SJLF filed an amicus brief in Thompson v. Spitzer, a lawsuit challenging the Orange County District Attorney’s expansive DNA collection program, which highlighted findings from our team’s extensive court observations – namely, that the DA’s Office is violating an accused person’s right to counsel before, during, and after the plea negotiation process, and relies on the pressures inherent to the criminal justice system to force accused persons to provide their DNA prior to being convicted of any wrongdoing and without adequate understanding of what they are giving up.
On October 27, 2022, the Social Justice Legal Foundation (SJLF) filed an amicus brief against the invasive and expansive Orange County DNA Collection Program (OCDNA)—highlighting the serious violations of right to counsel and the coercive environment that forces people merely charged with a misdemeanor offense to permanently surrender their unique genetic code.

========

Could you transcribe the passage on the Orange County DNA collection brief between "SJLF filed an" and "are giving up.", inclusive?

Extracted records
========

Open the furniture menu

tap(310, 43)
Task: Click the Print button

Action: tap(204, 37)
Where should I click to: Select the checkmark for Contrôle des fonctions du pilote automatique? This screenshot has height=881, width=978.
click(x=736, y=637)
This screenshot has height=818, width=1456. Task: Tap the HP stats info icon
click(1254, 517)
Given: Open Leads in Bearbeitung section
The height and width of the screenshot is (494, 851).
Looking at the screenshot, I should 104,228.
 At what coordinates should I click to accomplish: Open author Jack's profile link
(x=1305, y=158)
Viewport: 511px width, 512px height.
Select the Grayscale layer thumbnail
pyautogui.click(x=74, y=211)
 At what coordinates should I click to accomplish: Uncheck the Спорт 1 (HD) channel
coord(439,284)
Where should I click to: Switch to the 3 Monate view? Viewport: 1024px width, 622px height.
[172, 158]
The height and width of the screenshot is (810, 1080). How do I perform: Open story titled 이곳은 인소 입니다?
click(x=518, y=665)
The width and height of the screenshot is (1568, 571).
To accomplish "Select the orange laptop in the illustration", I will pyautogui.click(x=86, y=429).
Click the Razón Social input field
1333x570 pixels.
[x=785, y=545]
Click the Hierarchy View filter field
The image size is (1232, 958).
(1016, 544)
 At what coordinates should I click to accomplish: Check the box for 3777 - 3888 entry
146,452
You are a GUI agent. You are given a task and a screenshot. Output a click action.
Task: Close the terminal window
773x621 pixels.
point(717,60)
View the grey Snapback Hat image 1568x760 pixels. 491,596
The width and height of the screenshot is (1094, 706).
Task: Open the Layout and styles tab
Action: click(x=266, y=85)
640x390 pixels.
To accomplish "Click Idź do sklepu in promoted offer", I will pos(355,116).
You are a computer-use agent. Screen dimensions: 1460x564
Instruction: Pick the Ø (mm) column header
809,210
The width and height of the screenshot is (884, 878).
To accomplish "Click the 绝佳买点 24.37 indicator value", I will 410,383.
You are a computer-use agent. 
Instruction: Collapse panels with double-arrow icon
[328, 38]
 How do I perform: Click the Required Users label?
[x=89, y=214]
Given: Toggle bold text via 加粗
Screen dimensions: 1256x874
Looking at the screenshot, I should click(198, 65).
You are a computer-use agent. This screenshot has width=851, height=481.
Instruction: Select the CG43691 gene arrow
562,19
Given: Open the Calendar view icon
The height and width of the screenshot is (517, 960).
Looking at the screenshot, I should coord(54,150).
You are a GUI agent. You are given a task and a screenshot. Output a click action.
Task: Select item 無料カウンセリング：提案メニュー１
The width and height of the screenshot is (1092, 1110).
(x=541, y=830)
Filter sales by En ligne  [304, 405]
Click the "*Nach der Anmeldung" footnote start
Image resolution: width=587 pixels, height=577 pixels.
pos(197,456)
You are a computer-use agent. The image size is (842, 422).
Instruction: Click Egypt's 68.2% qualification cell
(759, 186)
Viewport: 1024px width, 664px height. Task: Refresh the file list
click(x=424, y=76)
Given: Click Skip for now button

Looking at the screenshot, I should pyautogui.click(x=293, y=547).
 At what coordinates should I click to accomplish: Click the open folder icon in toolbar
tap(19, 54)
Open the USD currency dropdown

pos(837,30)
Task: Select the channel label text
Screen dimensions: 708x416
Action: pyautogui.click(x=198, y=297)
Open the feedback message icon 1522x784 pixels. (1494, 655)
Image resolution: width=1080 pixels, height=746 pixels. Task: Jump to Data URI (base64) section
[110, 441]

========

**Completed exercise:**
SJLF filed an amicus brief in Thompson v. Spitzer, a lawsuit challenging the Orange County District Attorney’s expansive DNA collection program, which highlighted findings from our team’s extensive court observations – namely, that the DA’s Office is violating an accused person’s right to counsel before, during, and after the plea negotiation process, and relies on the pressures inherent to the criminal justice system to force accused persons to provide their DNA prior to being convicted of any wrongdoing and without adequate understanding of what they are giving up.